■ QUOTED TEXT:
{Review} George by Alex Gino

{Review} George by Alex GinoGeorge by Alex Gino
Published by Scholastic Press on August 25, 2015
Genres: Middle Grade
Pages: 240
Goodreads Buy the Book
5 Stars


When people look at George, they think they see a boy. But she knows she's not a boy. She knows she's a girl.

George thinks she'll have to keep this a secret forever. Then her teacher announces that their class play is going to be Charlotte's Web. George really, really, REALLY wants to play Charlotte. But the teacher says she can't even try out for the part . . . because she's a boy.

With the help of her best friend, Kelly, George comes up with a plan. Not just so she can be Charlotte -- but so everyone can know who she is, once and for all.

The 411:

George is the fabulous, touching, and emotional debut book by Alex Gino. It might be a children’s book, but it should definitely be read by everyone. Anyone that has a child struggling with their identity, anyone who knows someone who is transgender, and even if, or maybe especially if you don’t, you should read this book. It’s an eye-opening and IMPORTANT book.

■ GIVEN MATERIAL:
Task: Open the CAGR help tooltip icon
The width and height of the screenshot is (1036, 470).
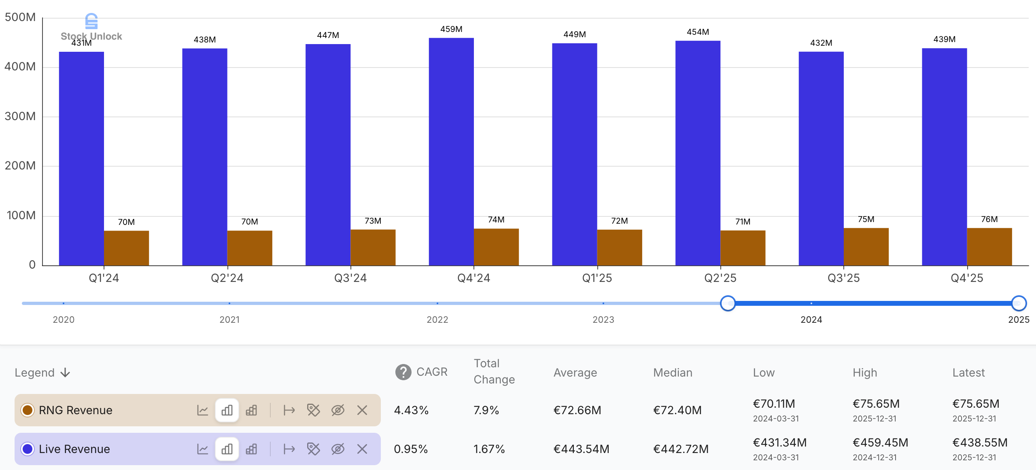Action: (x=403, y=372)
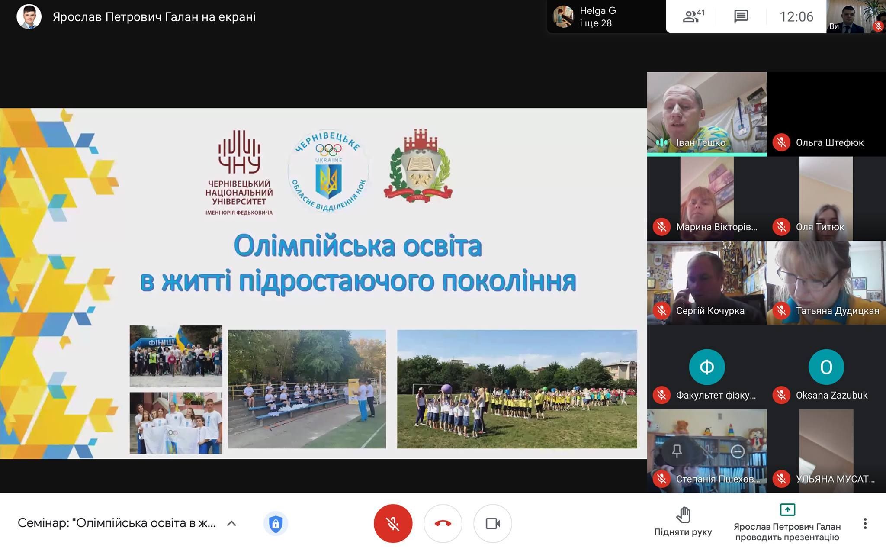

■ EXERCISE REQUIREMENTS:
• A. According to the review of George, which publisher released the book?
• B. From the review of George, write out the passage that begins at the words "George thinks she'll" and stops after "and for all.", changing "best friend" to "closest friend".

■ EXERCISE SOLUTIONS:
• A. Scholastic Press

• B.
George thinks she'll have to keep this a secret forever. Then her teacher announces that their class play is going to be Charlotte's Web. George really, really, REALLY wants to play Charlotte. But the teacher says she can't even try out for the part . . . because she's a boy.

With the help of her closest friend, Kelly, George comes up with a plan. Not just so she can be Charlotte -- but so everyone can know who she is, once and for all.